Zero-Downtime Deployments

01Why downtime is now optional

Twenty years ago, deploying meant stopping the server, replacing the binary, restarting. Users got an error page. Now we have load balancers, container orchestrators, and infrastructure that can run multiple versions side by side. The technical capability exists; the patterns just need to be applied.

Three strategies cover almost every real-world case. Each has trade-offs in cost, complexity, and risk.

02Rolling deployment — the default

Replace instances one (or a few) at a time, gradually shifting traffic to the new version. While instance #1 is being replaced, instances #2–#10 serve traffic. When #1 is healthy with new code, replace #2. Repeat.

Pros: simple, low resource overhead (don't need a full duplicate fleet), built into every orchestrator (Kubernetes, ECS, Nomad).

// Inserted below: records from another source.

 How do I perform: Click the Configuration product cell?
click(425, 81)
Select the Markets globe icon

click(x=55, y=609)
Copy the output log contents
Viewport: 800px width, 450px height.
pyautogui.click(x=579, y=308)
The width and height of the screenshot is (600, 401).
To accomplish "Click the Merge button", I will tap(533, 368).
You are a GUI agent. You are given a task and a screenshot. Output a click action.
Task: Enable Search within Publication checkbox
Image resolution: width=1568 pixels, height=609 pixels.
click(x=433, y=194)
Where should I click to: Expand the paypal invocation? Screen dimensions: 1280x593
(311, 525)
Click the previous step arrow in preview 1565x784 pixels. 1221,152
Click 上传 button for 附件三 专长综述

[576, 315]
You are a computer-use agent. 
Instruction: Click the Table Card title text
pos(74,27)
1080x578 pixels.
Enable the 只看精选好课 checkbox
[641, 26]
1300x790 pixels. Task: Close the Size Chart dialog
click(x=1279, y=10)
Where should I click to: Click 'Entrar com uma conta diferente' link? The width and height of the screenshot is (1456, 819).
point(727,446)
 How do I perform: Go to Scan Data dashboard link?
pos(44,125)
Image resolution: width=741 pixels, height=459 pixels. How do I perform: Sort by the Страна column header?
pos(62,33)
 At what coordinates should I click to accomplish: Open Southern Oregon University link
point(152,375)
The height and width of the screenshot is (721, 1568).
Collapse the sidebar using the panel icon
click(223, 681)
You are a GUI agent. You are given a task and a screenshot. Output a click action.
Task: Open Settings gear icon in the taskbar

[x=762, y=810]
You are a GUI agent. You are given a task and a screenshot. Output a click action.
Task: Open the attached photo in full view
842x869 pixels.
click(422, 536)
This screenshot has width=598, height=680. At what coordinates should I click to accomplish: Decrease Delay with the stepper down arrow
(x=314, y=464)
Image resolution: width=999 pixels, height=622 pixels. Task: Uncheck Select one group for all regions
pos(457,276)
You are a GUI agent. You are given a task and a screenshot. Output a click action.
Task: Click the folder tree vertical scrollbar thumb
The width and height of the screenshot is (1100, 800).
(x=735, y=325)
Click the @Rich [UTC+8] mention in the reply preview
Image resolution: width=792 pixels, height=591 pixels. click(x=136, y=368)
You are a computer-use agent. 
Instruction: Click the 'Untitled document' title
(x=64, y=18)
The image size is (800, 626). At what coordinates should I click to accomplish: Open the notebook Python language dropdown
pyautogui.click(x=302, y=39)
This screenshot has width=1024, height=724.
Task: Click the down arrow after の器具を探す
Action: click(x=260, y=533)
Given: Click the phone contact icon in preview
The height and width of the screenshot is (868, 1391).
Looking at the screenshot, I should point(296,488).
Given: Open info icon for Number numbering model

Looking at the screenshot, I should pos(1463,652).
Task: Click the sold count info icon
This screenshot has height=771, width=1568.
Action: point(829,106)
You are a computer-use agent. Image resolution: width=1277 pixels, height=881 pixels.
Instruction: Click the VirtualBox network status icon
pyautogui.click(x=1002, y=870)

Cons: both versions run concurrently during the rollout. Your code must tolerate that. Rollback is also a rolling deploy of the previous version — not instant.

✓ Kubernetes rolling update

spec:
  strategy:
    type: RollingUpdate
    rollingUpdate:
      maxSurge: 1           # up to 1 extra pod during update
      maxUnavailable: 0     # never lose capacity

maxUnavailable: 0 means you maintain full capacity throughout the rollout. maxSurge: 1 means you may briefly run one extra pod (the new version) while the old pod is draining.

03Blue-green — instant cutover

Run two complete environments: blue (current) and green (new). Deploy to green while blue serves traffic. When green is healthy, flip the load balancer. All traffic instantly switches.

Pros: instant cutover, instant rollback (flip the load balancer back), the new version is fully warmed up before users see it.

Cons: 2x resource cost during deployment (both environments running). Database migrations are tricky because both environments share a database.

Best for: high-stakes deploys where you need a fast rollback option and can afford the temporary 2x cost.

04Canary — gradual confidence

Deploy the new version to a small subset of users (1%, 5%, 25%, 50%, 100%). Watch metrics. If errors spike, halt and rollback. If metrics stay clean, expand.

Pros: smallest blast radius for bugs. Real production traffic on the new version with real users, but only a small fraction affected by issues. Lets you catch problems that staging never reproduced.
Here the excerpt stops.